> _WHAT IS EXPECTED_: The entries are given below. Output each one unchanged.

> _DATASET_:
_ _ _ _ _
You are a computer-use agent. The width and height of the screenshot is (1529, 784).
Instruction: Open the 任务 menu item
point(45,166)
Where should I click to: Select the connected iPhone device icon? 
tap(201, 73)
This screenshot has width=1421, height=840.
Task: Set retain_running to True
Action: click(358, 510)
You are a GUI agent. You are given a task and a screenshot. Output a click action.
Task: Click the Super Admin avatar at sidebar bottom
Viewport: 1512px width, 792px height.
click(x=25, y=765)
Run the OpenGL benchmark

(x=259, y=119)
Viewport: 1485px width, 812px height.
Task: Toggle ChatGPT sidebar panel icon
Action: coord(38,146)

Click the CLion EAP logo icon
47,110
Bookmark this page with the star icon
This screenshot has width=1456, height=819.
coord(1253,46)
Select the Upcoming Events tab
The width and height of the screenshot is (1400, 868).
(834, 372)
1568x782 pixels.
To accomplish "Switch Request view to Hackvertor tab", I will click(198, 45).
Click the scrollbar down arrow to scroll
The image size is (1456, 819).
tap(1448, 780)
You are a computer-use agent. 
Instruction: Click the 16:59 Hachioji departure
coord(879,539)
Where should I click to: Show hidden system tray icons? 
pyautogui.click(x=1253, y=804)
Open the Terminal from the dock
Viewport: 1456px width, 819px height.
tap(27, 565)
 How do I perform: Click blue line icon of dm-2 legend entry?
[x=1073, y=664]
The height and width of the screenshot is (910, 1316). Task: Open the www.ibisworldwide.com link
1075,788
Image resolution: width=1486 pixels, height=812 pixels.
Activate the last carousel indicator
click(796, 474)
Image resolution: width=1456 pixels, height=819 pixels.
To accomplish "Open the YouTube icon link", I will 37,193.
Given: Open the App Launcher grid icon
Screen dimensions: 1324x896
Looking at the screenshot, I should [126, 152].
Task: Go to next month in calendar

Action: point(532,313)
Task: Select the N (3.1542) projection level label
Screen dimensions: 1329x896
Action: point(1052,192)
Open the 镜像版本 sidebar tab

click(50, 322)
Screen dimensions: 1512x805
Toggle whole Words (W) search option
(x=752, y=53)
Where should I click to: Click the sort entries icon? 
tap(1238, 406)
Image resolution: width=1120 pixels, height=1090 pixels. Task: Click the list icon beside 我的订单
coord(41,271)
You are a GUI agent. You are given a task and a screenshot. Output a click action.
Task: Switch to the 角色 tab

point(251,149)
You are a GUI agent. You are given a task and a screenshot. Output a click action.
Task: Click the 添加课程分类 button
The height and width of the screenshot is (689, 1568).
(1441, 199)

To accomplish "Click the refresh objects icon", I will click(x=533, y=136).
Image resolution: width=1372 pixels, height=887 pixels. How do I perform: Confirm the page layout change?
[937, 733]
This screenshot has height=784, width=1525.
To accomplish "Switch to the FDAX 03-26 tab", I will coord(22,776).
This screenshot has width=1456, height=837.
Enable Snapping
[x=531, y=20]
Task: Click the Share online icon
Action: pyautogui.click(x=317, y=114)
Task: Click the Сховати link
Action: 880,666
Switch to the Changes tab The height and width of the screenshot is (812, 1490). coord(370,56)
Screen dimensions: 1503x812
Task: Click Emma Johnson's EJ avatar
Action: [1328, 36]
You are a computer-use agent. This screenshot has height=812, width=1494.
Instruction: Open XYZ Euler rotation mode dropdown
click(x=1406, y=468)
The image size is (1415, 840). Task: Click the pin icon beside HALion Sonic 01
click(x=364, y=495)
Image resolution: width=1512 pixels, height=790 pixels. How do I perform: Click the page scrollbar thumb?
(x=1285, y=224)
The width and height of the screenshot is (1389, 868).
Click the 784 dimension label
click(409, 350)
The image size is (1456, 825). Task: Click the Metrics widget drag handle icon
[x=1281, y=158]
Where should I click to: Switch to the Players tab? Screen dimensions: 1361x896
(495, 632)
_ _ _ _ _
> _EXERCISE OUTPUT_:
You are a computer-use agent. The width and height of the screenshot is (1529, 784).
Instruction: Open the 任务 menu item
point(45,166)
Where should I click to: Select the connected iPhone device icon? 
tap(201, 73)
This screenshot has width=1421, height=840.
Task: Set retain_running to True
Action: click(358, 510)
You are a GUI agent. You are given a task and a screenshot. Output a click action.
Task: Click the Super Admin avatar at sidebar bottom
Viewport: 1512px width, 792px height.
click(x=25, y=765)
Run the OpenGL benchmark

(x=259, y=119)
Viewport: 1485px width, 812px height.
Task: Toggle ChatGPT sidebar panel icon
Action: coord(38,146)

Click the CLion EAP logo icon
47,110
Bookmark this page with the star icon
This screenshot has width=1456, height=819.
coord(1253,46)
Select the Upcoming Events tab
The width and height of the screenshot is (1400, 868).
(834, 372)
1568x782 pixels.
To accomplish "Switch Request view to Hackvertor tab", I will click(198, 45).
Click the scrollbar down arrow to scroll
The image size is (1456, 819).
tap(1448, 780)
You are a computer-use agent. 
Instruction: Click the 16:59 Hachioji departure
coord(879,539)
Where should I click to: Show hidden system tray icons? 
pyautogui.click(x=1253, y=804)
Open the Terminal from the dock
Viewport: 1456px width, 819px height.
tap(27, 565)
 How do I perform: Click blue line icon of dm-2 legend entry?
[x=1073, y=664]
The height and width of the screenshot is (910, 1316). Task: Open the www.ibisworldwide.com link
1075,788
Image resolution: width=1486 pixels, height=812 pixels.
Activate the last carousel indicator
click(796, 474)
Image resolution: width=1456 pixels, height=819 pixels.
To accomplish "Open the YouTube icon link", I will 37,193.
Given: Open the App Launcher grid icon
Screen dimensions: 1324x896
Looking at the screenshot, I should [126, 152].
Task: Go to next month in calendar

Action: point(532,313)
Task: Select the N (3.1542) projection level label
Screen dimensions: 1329x896
Action: point(1052,192)
Open the 镜像版本 sidebar tab

click(50, 322)
Screen dimensions: 1512x805
Toggle whole Words (W) search option
(x=752, y=53)
Where should I click to: Click the sort entries icon? 
tap(1238, 406)
Image resolution: width=1120 pixels, height=1090 pixels. Task: Click the list icon beside 我的订单
coord(41,271)
You are a GUI agent. You are given a task and a screenshot. Output a click action.
Task: Switch to the 角色 tab

point(251,149)
You are a GUI agent. You are given a task and a screenshot. Output a click action.
Task: Click the 添加课程分类 button
The height and width of the screenshot is (689, 1568).
(1441, 199)

To accomplish "Click the refresh objects icon", I will click(x=533, y=136).
Image resolution: width=1372 pixels, height=887 pixels. How do I perform: Confirm the page layout change?
[937, 733]
This screenshot has height=784, width=1525.
To accomplish "Switch to the FDAX 03-26 tab", I will coord(22,776).
This screenshot has width=1456, height=837.
Enable Snapping
[x=531, y=20]
Task: Click the Share online icon
Action: pyautogui.click(x=317, y=114)
Task: Click the Сховати link
Action: 880,666
Switch to the Changes tab The height and width of the screenshot is (812, 1490). coord(370,56)
Screen dimensions: 1503x812
Task: Click Emma Johnson's EJ avatar
Action: [1328, 36]
You are a computer-use agent. This screenshot has height=812, width=1494.
Instruction: Open XYZ Euler rotation mode dropdown
click(x=1406, y=468)
The image size is (1415, 840). Task: Click the pin icon beside HALion Sonic 01
click(x=364, y=495)
Image resolution: width=1512 pixels, height=790 pixels. How do I perform: Click the page scrollbar thumb?
(x=1285, y=224)
The width and height of the screenshot is (1389, 868).
Click the 784 dimension label
click(409, 350)
The image size is (1456, 825). Task: Click the Metrics widget drag handle icon
[x=1281, y=158]
Where should I click to: Switch to the Players tab? Screen dimensions: 1361x896
(495, 632)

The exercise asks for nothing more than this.